Our pain, our grief—the seemingly endless depth of feeling—was something we shared. He buried it so deep it was damn near impossible to see, but I recognized it. The shared Cataclysm of feeling too much.
Except, even without explanation, I knew that what he had allowed himself to feel had never included the highs. He had never permitted himself the bursting, unrestrained joy or the searing heat of passion. Had never allowed himself to experience the wonder on the other side of all of the pain—had built walls to keep those things out.
I stroked his hair, the trembling of his body subsiding as he drifted between wakefulness and sleep. Leaning down, I pressed a kiss to his hair.
“Yes, we bleed the same. Our hearts are the same. And I will carry yours when it gets too heavy.”
He murmured something I couldn’t quite catch, then fell silent, his body finally relaxing completely.
I shifted slightly, testing whether he was truly asleep.
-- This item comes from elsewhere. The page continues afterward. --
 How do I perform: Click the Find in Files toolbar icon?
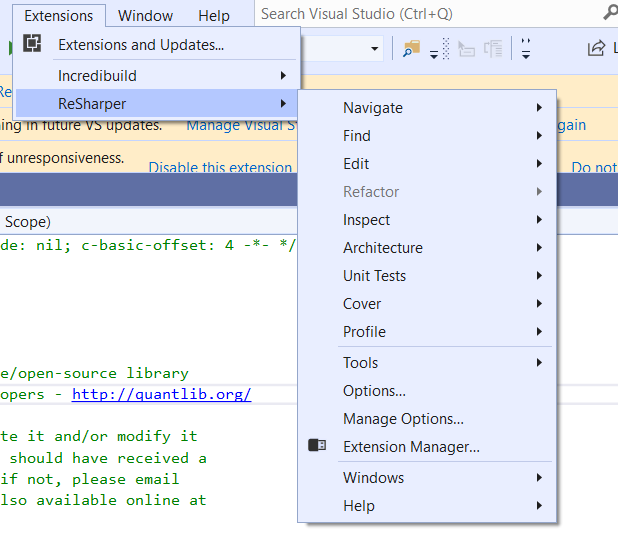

When the movement stirred nothing but the softest intake of a snore, I took a deep breath.
And then, I sang.
For the first time since leaving the Bronze Palace, I sang.
Faintly—barely more than a whisper—I recalled a melody from my childhood. A song of the Sun, burning bright and eternal, falling madly in love with a mortal boy.
I quietly sang the words I could never say while he was awake, whispering the ballad of the Sun to my boy from the woods, long after he had fallen asleep.